Does the location of aircraft nitrogen oxide emissions affect their climate impact?

We present results from 112 one-year global chemistry-transport model integrations: a base case, then variants with extra aircraft nitrogen oxide (NOx) emissions added to specific regions in the first month (July). The NOx stimulates ozone (O-3) production and methane (CH4) destruction. Responses vary spatially: low background NOx regions are most sensitive. Integrated (100-year time horizon) radiative forcings (IRF) are calculated. Net (O-3 + CH4) IRFs for July aviation NOx are generally negative: the global average, weighted by emissions, is -1.9 mWm(-2) yr (TgNO(2))(-1).
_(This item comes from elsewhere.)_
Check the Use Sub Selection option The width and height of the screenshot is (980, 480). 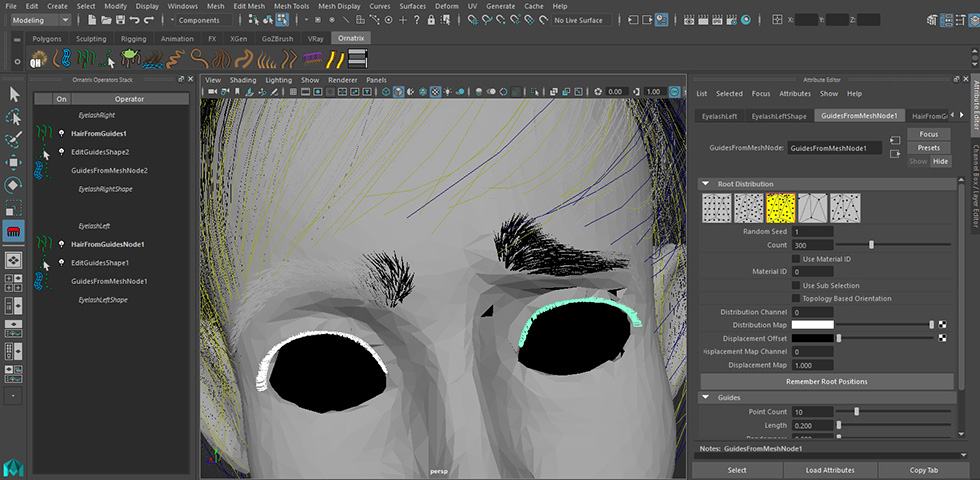[795, 285]
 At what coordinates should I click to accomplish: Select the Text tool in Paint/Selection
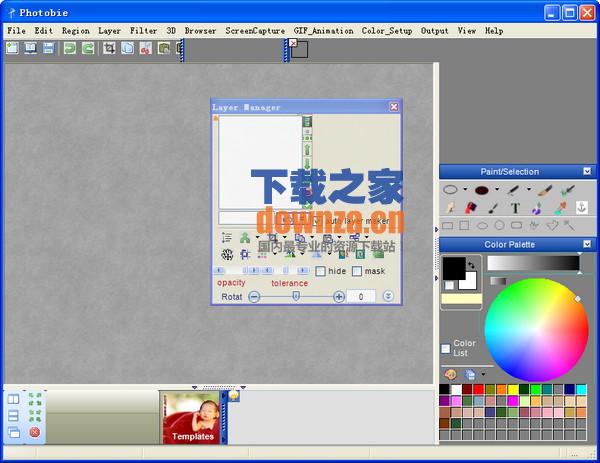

The positive IRF associated with the short-term O-3 increase (4.1 mWm(-2) yr (TgNO(2))(-1)) is overwhelmed by the effects of the long-term CH4 decrease. Aircraft NOx net IRFs are spatially variable, with July values over the remote Pacific approximately balancing the IRF associated with aviation CO2 emissions (28 mWm(-2) yr (TgNO(2))(-1)). The overall climate impact of global aviation is often represented by a simple multiplier for CO2 emissions. These results show that this is inappropriate. Citation: Stevenson, D. S., and R. G. Derwent (2009), Does the location of aircraft nitrogen oxide emissions affect their climate impact?, Geophys. Res. Lett., 36, L17810, doi: 10.1029/2009GL039422.